Try it
From the line containing "339x173 pixels." to the end of the entries, return every line exactly, both ends included, and add nothing.

Listed records
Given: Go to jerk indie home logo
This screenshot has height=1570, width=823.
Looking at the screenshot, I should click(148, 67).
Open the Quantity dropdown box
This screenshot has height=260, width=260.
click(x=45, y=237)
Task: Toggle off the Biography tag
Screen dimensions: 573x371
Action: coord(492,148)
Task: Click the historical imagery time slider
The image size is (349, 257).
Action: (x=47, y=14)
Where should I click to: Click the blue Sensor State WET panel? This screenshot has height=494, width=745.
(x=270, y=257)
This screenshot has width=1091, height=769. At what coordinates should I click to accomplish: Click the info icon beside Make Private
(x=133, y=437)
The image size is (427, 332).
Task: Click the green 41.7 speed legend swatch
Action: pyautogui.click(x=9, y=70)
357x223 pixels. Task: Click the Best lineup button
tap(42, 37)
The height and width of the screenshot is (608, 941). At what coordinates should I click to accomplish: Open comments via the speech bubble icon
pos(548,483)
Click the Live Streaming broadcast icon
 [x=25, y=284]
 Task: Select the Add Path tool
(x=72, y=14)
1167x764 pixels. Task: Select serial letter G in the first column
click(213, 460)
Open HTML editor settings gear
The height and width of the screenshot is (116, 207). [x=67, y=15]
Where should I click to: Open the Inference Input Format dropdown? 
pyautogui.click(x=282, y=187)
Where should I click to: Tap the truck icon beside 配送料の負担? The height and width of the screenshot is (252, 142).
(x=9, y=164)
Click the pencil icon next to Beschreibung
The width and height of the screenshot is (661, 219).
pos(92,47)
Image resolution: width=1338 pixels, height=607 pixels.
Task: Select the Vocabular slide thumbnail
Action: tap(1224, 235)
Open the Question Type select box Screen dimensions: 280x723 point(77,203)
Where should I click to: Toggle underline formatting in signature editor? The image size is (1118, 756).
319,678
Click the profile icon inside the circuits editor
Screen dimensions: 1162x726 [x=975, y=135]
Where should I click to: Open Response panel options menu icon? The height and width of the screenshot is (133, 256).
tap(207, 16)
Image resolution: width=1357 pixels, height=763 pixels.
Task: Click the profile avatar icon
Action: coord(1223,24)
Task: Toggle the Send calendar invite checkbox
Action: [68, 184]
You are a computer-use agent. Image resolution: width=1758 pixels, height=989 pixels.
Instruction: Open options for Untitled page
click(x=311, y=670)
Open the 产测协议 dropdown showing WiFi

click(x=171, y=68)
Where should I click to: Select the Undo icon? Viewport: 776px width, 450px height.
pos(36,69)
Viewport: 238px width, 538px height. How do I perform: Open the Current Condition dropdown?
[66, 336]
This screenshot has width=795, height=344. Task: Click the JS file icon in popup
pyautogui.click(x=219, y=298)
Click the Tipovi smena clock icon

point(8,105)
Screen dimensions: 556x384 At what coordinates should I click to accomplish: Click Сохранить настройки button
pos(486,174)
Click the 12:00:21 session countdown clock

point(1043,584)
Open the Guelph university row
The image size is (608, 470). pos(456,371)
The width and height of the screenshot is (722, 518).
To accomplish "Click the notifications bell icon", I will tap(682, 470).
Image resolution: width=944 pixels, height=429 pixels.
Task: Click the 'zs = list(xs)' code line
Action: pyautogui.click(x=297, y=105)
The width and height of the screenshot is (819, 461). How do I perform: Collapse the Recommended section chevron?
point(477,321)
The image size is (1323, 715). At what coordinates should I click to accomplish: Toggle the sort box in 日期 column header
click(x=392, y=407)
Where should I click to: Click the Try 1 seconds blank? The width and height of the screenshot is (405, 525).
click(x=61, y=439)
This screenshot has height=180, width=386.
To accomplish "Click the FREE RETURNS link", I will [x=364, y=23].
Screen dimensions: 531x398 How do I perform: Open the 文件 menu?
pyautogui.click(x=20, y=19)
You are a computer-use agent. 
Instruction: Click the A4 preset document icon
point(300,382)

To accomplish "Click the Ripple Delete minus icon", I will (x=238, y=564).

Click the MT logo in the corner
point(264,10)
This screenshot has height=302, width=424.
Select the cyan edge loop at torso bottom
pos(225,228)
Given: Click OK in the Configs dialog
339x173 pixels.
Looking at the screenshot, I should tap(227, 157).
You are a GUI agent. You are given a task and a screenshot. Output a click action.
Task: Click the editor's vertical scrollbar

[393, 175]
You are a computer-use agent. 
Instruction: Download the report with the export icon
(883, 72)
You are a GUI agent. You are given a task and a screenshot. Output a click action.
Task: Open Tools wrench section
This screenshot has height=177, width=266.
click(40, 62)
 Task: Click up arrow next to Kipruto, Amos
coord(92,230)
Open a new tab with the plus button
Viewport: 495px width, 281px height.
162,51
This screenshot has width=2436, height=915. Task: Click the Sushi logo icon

Completed exercise
339x173 pixels.
Looking at the screenshot, I should tap(227, 157).
You are a GUI agent. You are given a task and a screenshot. Output a click action.
Task: Click the editor's vertical scrollbar

[393, 175]
You are a computer-use agent. 
Instruction: Download the report with the export icon
(883, 72)
You are a GUI agent. You are given a task and a screenshot. Output a click action.
Task: Open Tools wrench section
This screenshot has height=177, width=266.
click(40, 62)
 Task: Click up arrow next to Kipruto, Amos
coord(92,230)
Open a new tab with the plus button
Viewport: 495px width, 281px height.
162,51
This screenshot has width=2436, height=915. Task: Click the Sushi logo icon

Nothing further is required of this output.